The task
Retype each entry below precisely as it reads.

Data listing

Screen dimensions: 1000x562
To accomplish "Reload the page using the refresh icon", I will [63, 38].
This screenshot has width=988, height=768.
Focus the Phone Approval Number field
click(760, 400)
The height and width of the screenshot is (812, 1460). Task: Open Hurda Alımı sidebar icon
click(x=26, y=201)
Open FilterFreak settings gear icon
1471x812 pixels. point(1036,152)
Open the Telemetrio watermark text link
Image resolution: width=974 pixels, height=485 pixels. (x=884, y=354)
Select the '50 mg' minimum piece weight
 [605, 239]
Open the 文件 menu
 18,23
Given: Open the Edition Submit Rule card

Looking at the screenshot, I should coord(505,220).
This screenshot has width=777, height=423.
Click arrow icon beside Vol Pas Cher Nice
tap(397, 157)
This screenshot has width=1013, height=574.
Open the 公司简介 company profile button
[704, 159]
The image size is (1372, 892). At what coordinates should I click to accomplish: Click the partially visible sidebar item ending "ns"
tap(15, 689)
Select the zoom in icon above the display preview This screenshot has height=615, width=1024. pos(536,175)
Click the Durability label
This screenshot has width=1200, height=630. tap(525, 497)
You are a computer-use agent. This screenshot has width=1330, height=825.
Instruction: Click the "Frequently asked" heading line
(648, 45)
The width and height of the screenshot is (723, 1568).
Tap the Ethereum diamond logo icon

Output for this task
Screen dimensions: 1000x562
To accomplish "Reload the page using the refresh icon", I will [63, 38].
This screenshot has width=988, height=768.
Focus the Phone Approval Number field
click(760, 400)
The height and width of the screenshot is (812, 1460). Task: Open Hurda Alımı sidebar icon
click(x=26, y=201)
Open FilterFreak settings gear icon
1471x812 pixels. point(1036,152)
Open the Telemetrio watermark text link
Image resolution: width=974 pixels, height=485 pixels. (x=884, y=354)
Select the '50 mg' minimum piece weight
 [605, 239]
Open the 文件 menu
 18,23
Given: Open the Edition Submit Rule card

Looking at the screenshot, I should coord(505,220).
This screenshot has width=777, height=423.
Click arrow icon beside Vol Pas Cher Nice
tap(397, 157)
This screenshot has width=1013, height=574.
Open the 公司简介 company profile button
[704, 159]
The image size is (1372, 892). At what coordinates should I click to accomplish: Click the partially visible sidebar item ending "ns"
tap(15, 689)
Select the zoom in icon above the display preview This screenshot has height=615, width=1024. pos(536,175)
Click the Durability label
This screenshot has width=1200, height=630. tap(525, 497)
You are a computer-use agent. This screenshot has width=1330, height=825.
Instruction: Click the "Frequently asked" heading line
(648, 45)
The width and height of the screenshot is (723, 1568).
Tap the Ethereum diamond logo icon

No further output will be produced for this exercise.